L’ambassadeur de France est de retour à Alger, et l’on est prié de se réjouir de ce « réchauffement » après des mois de crises. Rappelons cependant que si la France avait décidé, en avril 2025, de rappeler son ambassadeur, c’est en réponse à l’expulsion de douze agents consulaires français par le régime algérien. « Les autorités algériennes prennent la responsabilité d’une dégradation brutale de nos relations bilatérales », déplorait Paris à l’époque.
En toute logique, la sortie de crise devrait donc intervenir après des manifestations de bonne volonté en provenance d’Alger. Or, c’est tout le contraire qui s’est produit depuis des mois : un festival made in France. Ségolène Royal, reçue en janvier par le président Tebboune et louant sa « volonté de dialogue ». Laurent Nuñez, estimant n’avoir « aucun commentaire à faire » sur la condamnation en Algérie par contumace de l’écrivain Kamel Daoud pour un livre publié en France. Emmanuel Macron et sa petite phrase sur « les mabouls qui disent qu’il faut se fâcher avec l’Algérie », visant au premier chef Bruno Retailleau, devenu le coupable idéal de tous les tenants de l’à-plat-ventrisme avec Alger. Le tout, justifié par l’espoir d’une grâce présidentielle pour Christophe Gleizes, qu’on ne peut que souhaiter, mais qui donnerait le beau rôle au président algérien.
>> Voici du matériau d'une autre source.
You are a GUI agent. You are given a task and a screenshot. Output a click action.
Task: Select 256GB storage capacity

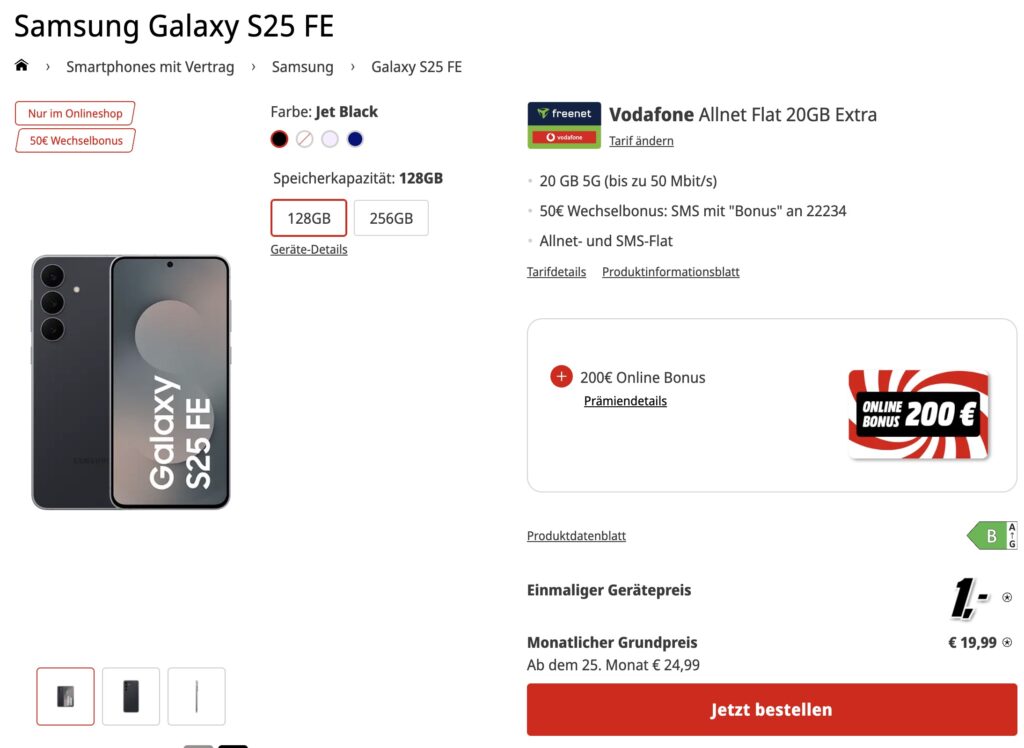point(391,218)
Après tout cela, de quel retour à la normale parle-t-on ? Car la norme, c’est un régime dérogatoire archi-favorable à l’Algérie en matière d’immigration. C’est la mauvaise volonté des services algériens pour reprendre leurs ressortissants expulsés, surreprésentés dans les centres de rétention administrative. C’est la critique incessante de la France par un régime qui joue du passé colonial et pour lequel la repentance ne sera jamais suffisante. Quand la norme est mauvaise, le retour à la normale n’est pas une bonne nouvelle.